1-2 tbsp pure grade B maple syrup (1 tbsp recommended for weight loss)

1/10 tsp red cayenne pepper

8 oz purified water

 

Ah the lemonade diet. “It’s a cleanse!” “Beyonce did it.” “I lost 20 pounds in 2 weeks.” It seems easy enough. Too easy maybe. All you have to do is drink this simple mix of homemade lemonade for ‘10-40 days’ and you can declare yourself zen and cleansed. Read: my body is a temple.

At best, the lemonade diet is a misguided fad with questionable intentions. At worst, it's a dangerous perpetuation of the insatiable desire to be exaggeratedly skinny, as well as a danger to the physical and mental healths of people everywhere.

I first heard about it myself from a friend in high school who had been struggling with her body image since I had first met her. The scene took place on the kind of day that makes you want to drink in the summer sun and, with it, perhaps a tall glass of lemonade. Another friend who was with us commented on her noticeable weight loss from the last time we had seen her a few weeks ago.

“Oh yeah, I’m trying this thing called the lemonade diet. You just drink this special mix of lemonade instead of eating for a few weeks. I mostly sleep all day so that I don’t have to worry about eating.”

It seemed a bit drastic, but it also sounded like the golden ticket to my Charlie Bucket, the deus ex machina to my tragedy. A “lifestyle change” that didn’t require eating healthy and exercising regularly, god forbid.

Drinking lemonade as a trade for shedding some of that stubborn and despised weight couldn’t be that difficult, I reasoned. Looking back, I realize that that wasn’t the point. But my high school-self had already decided.

That same day, I went to the supermarket with my mom, after having convinced her that the lemonade diet was exactly the sort of detoxifying jumpstart I needed in my life. With bottles of lemon juice in my hand and naïve hope in my heart, I promptly got to mixing the ambrosia that would supposedly change everything.

I lasted about 1 day. Between the sickly sweet flavor of the maple syrup infused lemonade and the strict ban on any solid food, I didn’t stand a chance (I love food way too much, as well as my health for that matter). In the moment, I was more than a little disappointed with myself. Now, I'm disappointed in the toxic beauty standards that led me astray to that very junction in my life.

We can’t ignore the fact that these magical diets and quick fixes are sought after, fetishized even, in American culture, as well as countless other cultures.
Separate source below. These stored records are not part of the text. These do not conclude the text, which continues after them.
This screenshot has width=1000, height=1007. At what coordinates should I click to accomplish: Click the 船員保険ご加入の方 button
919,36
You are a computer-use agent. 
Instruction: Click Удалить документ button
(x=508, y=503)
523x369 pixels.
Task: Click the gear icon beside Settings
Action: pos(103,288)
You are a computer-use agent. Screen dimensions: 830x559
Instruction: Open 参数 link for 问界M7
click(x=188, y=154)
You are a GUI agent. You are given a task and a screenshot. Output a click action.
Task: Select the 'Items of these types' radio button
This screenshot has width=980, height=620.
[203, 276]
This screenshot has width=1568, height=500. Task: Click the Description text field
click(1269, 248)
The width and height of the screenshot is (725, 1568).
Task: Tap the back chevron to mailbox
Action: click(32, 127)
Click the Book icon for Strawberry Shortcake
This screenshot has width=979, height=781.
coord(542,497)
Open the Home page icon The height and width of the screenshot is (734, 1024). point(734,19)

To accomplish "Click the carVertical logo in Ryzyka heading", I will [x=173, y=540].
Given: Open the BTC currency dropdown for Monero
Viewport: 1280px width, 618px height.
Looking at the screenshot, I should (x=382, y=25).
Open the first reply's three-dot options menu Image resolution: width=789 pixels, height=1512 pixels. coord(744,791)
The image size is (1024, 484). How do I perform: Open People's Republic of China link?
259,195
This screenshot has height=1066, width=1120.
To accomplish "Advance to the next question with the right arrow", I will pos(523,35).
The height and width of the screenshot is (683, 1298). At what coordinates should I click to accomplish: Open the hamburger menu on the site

Not to mention that so many of these fads are marketed as ways to “detoxify the body” when in fact they are intoxicating our minds with shame and the desperation to be absurdly skinny. The idea that bony is beautiful and fat is fugly was carved into my self-esteem. The days spent frantically preparing for a “summer beach bod” and then sulking beneath loose shorts and layers of clothing when said beach body didn’t happen were not far behind me; in fact, they had only just begun.

That friend has long since moved away, but I still follow her on various social media accounts as one does. She is thinner than ever and a fragile icon of many beauty constructs. Still, I wonder if she’s happy and how little it would take to break that picture perfect image.

Moral of the story, I guess when life gives you lemons, you shouldn’t always make lemonade.